Subscribe to DSC Newsletter

One of the most perplexing data mining dilemmas has to do with building tools that effectively rank order net lift. Essentially, marketers will promote a group but also have a holdout group where there is no marketing treatment. The modelling dilemma is that the net lift or difference in response rate between the marketted group vs. non marketted group is the same across all the deciles when models are typically built against the marketted group. There is software offered by some vendors that purports to solve this dilemma, but I'd be interested in hearing about thoughts and ideas from the user community that can actionally be used by the data miner as opposed to simply buying expensive software.


Richard Boire

Views: 2371


You need to be a member of AnalyticBridge to add comments!

Join AnalyticBridge

Comment by Steffen Springer on October 27, 2009 at 3:18pm
Here is a paper which helped me to get a better feeling for the challenges in this area:

Note: I studied this paper a year ago and did not do any reasearch since then. There may be some "fresher" work available
Comment by Richard Boire on October 26, 2009 at 1:22pm
Thanks Patrick for the info and I am looking at the various links that you have given me.
Comment by Patrick Surry on October 26, 2009 at 12:37pm
Oh, forgot to mention: there were a couple of good talks about uplift at the recent Predictive Analytics World event, including Eric Siegel’s keynote, Andrew Pole's Challenges of Incremental Sales Modeling in Direct Marketing, and Mike Grundhoefer’s case study from US Bank
Comment by Patrick Surry on October 26, 2009 at 12:34pm
[Disclaimer: I work for one of those vendors, Portrait Software, offering uplit solutions]

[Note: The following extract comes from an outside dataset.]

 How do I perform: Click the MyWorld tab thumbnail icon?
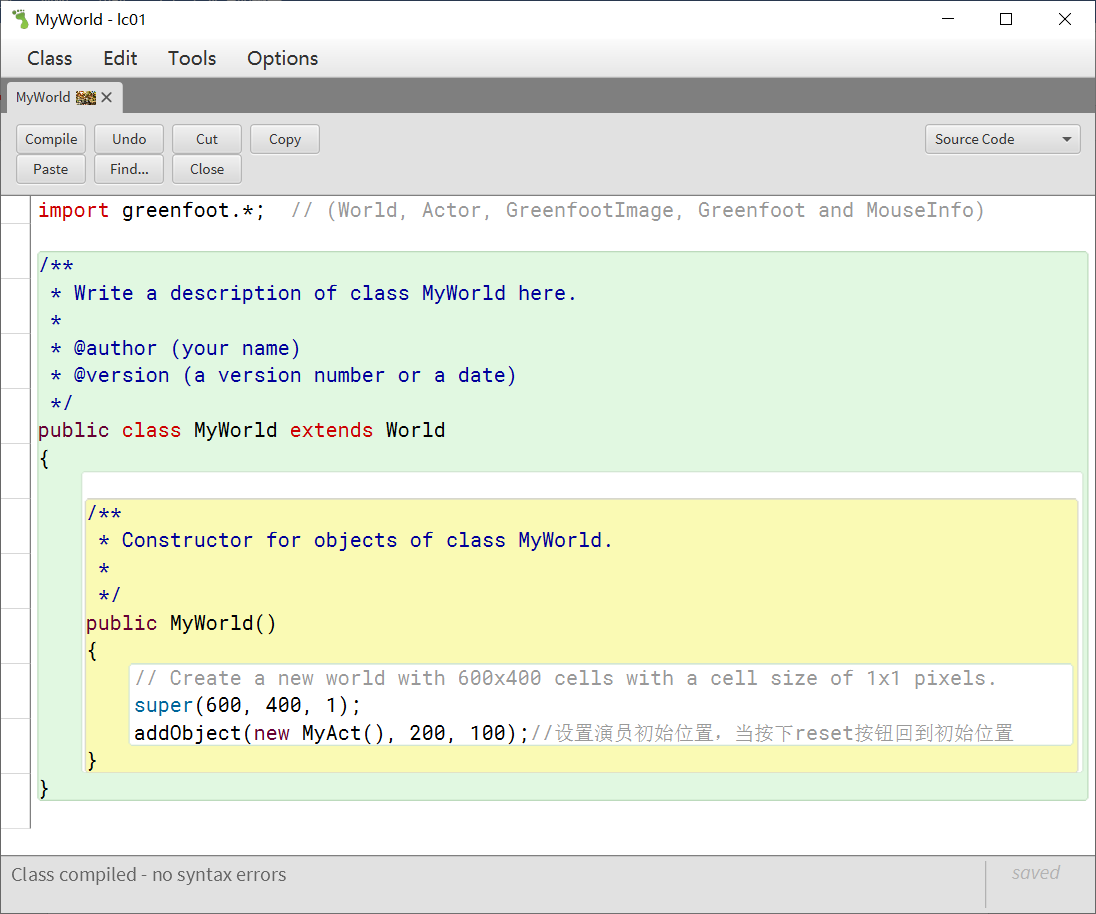tap(86, 97)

We've been working on uplift (aka net lift, incremental response, differential response) modeling for many years now. From my perspective, the most interesting feature of the problem is that you can't directly measure the incremental response of an individual. In a traditional response model you can make a prediction for probability of response, then measure the actual response (yes or no), and finally calculate an error for that individual. But in the net lift scenario you make a prediction of "change in response rate if targeted": since you can't both target and not target a single individual, there's no concept of a pointwise error estimate. This makes it non-trivial to even define the quality of an uplift model (and to compare two models) - there's no easy analogue to R^2 for example.

We've seen lots of approaches to building net lift models, but most are indirect in that they are based on estimating the response rate for targeted and untargeted customers and looking at the difference in predicted response rate if targeted vs if not. These models don't seem to work very well in practice: my intuition for why not is that they rely on the error terms from the two response models behaving nicely which isn't typically the case. Response rates are commonly ten times the incremental response rate, so the lift prediction gets completely washed away in the noise of the response predictions. We've been most successful with a direct modeling technique based on recursive segmentation.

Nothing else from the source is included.